Does enabling "workload identity" in an existing gke and nodepool has any downtime?

1.1k views Asked by At

I don't seem to find any documentation mentioning if there would be any downtime when a gke cluster is edited to activate workload identity.

I would like to know if there is any downtime

  1. while enabling it in an existing cluster
  2. while enabling it in an existing node pool

Tried reaching out to gcp team through feedback link, but they suggested to reach to stackexchange

2

There are 2 answers

0
Baskar Lingam Ramachandran On BEST ANSWER

We went ahead and tried this out

  • Enabling workload-identity at the cluster level has downtime to the control plane (no editing of the cluster possible; but existing workloads are unaffected)

  • Enabling workload-identity at the node-pool level recreates nodes (gke automatically cordons and recreates nodes

0
Wojtek_B On

If you do everything "by the book" then just enabling Workload Identity there's no downtime. However you have to consider following:

Workload Identity allows workloads in your GKE clusters to impersonate Identity and Access Management (IAM) service accounts to access Google Cloud services.

When you enable this feature on a running cluster nothing will actually happen. Only when you add a new node-pool to this cluster it will start using this type of authentication. Nodes in the existing pools will stay unaffected.

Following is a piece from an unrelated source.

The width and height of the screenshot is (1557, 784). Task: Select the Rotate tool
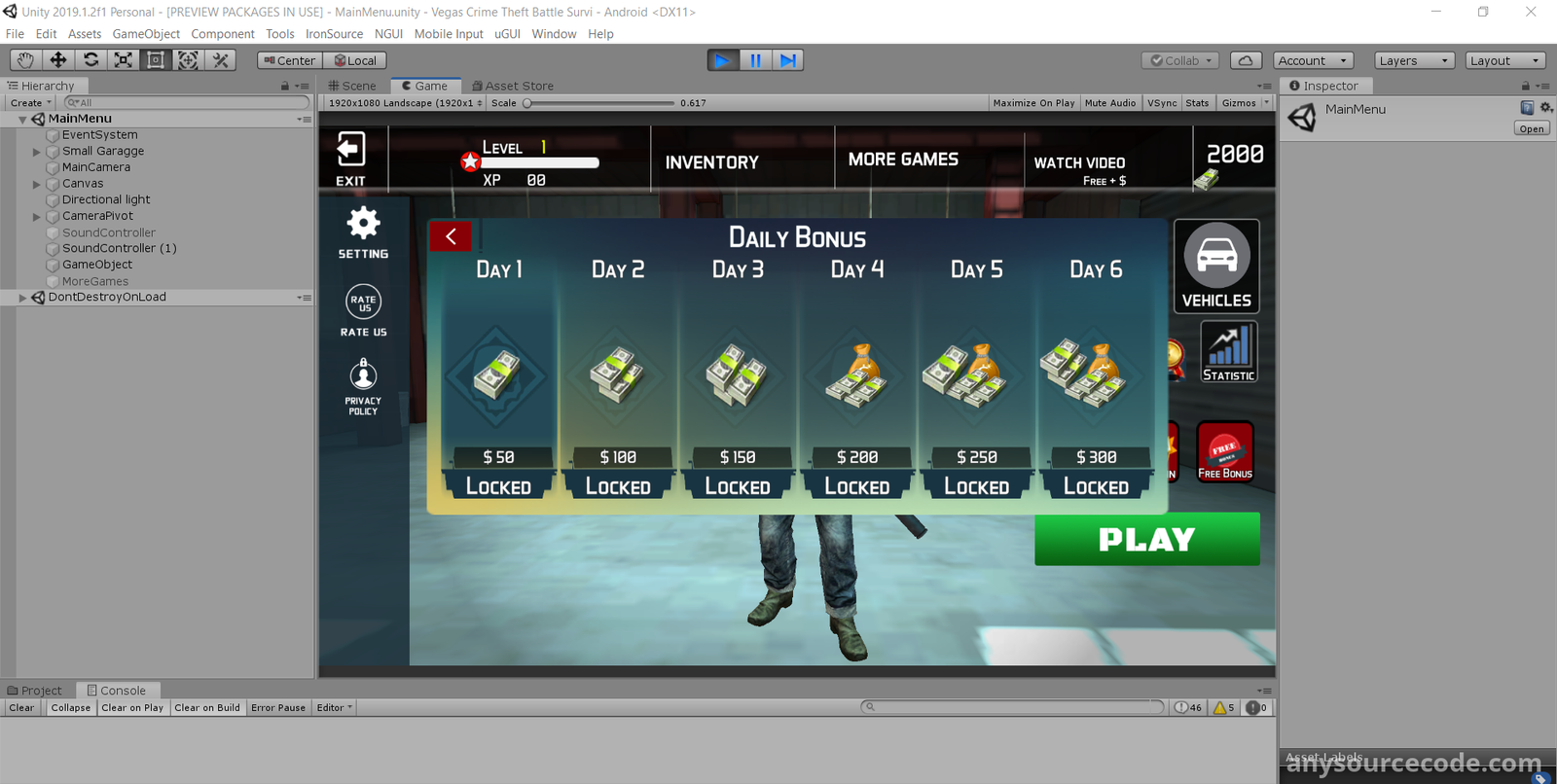click(91, 60)
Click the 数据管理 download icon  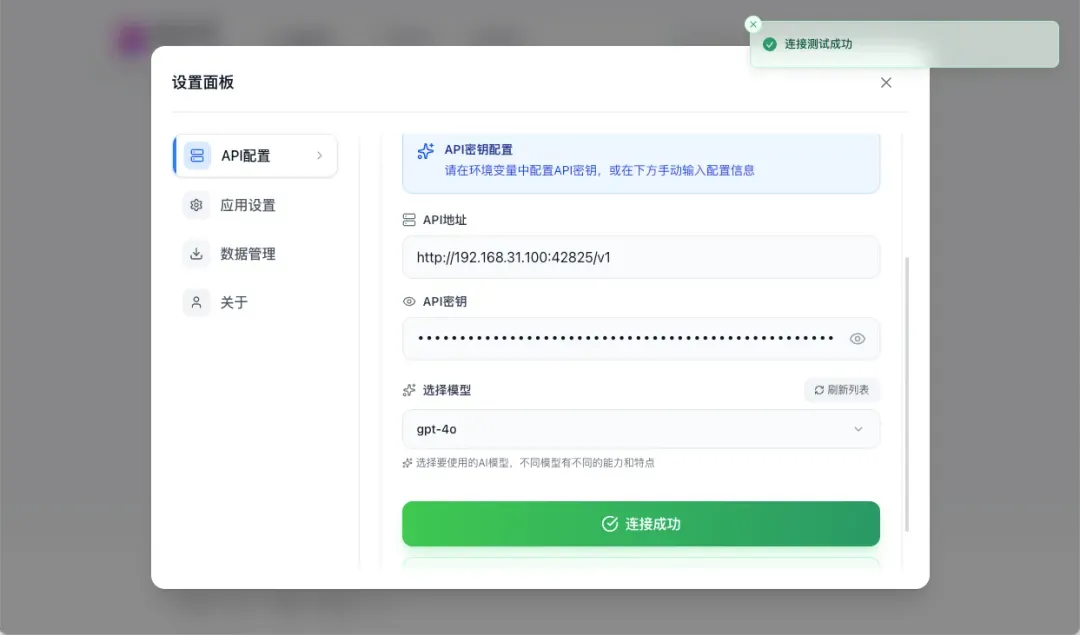197,254
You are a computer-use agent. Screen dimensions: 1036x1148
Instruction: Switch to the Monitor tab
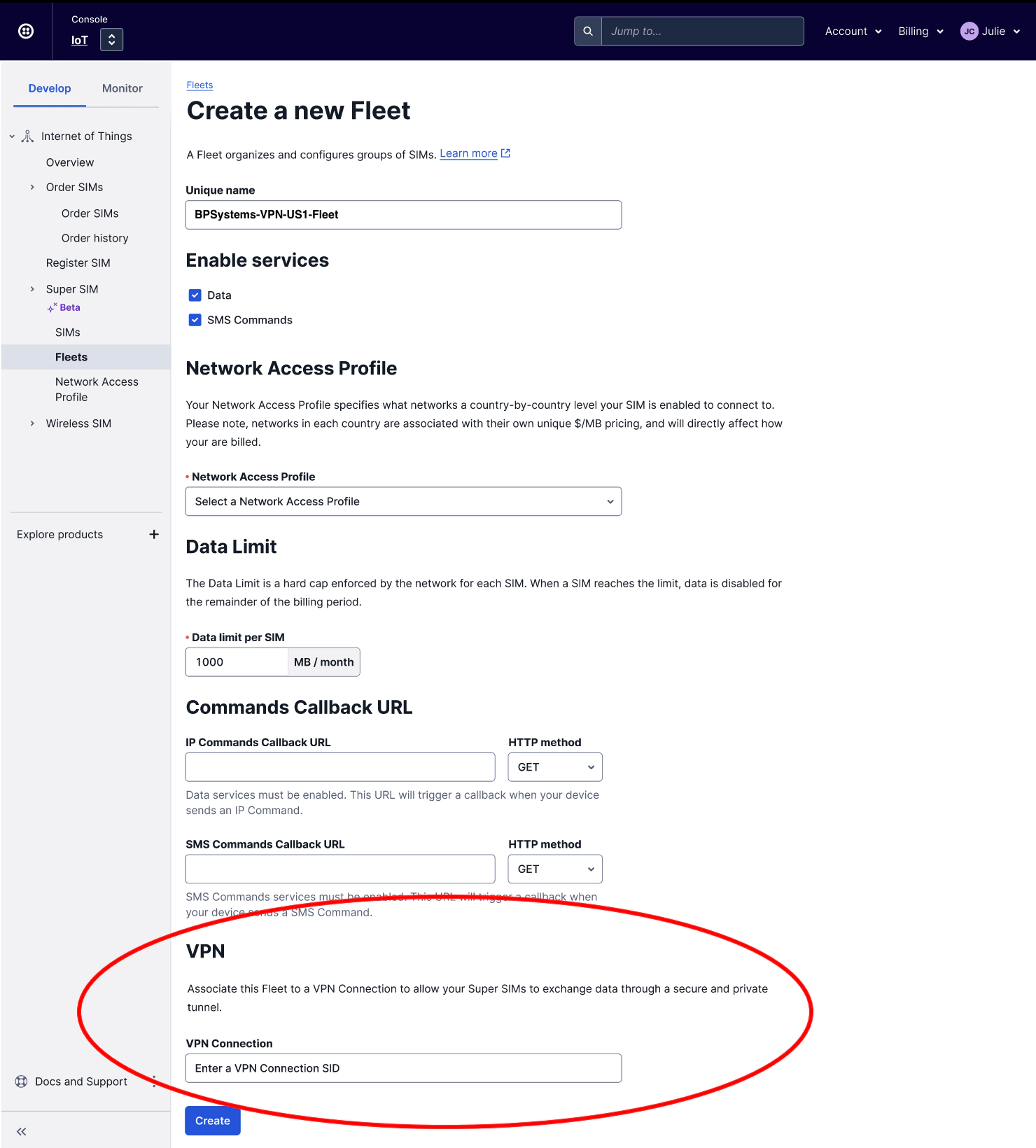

So - by just enabling the feature - there will be no downtime.

However,

After you enable Workload Identity on an existing cluster, you might want to migrate your running workloads to use Workload Identity. Select the migration strategy that is ideal for your environment. You can create new node pools with Workload Identity enabled, or update existing node pools to enable Workload Identity.

Otherwise you may expect some downtime - that's the first exception.

There's one more way to "cause downtime". After you enable the feature on the cluster - you can force it to be also enabled for existing node-pools. Then you can expect some downtime since you should have configured you app to use it and then migrate it to new pool:

Modifying the node pool immediately enables Workload Identity for any workloads running in the node pool. This prevents the workloads from using the Compute Engine default service account and might result in disruptions.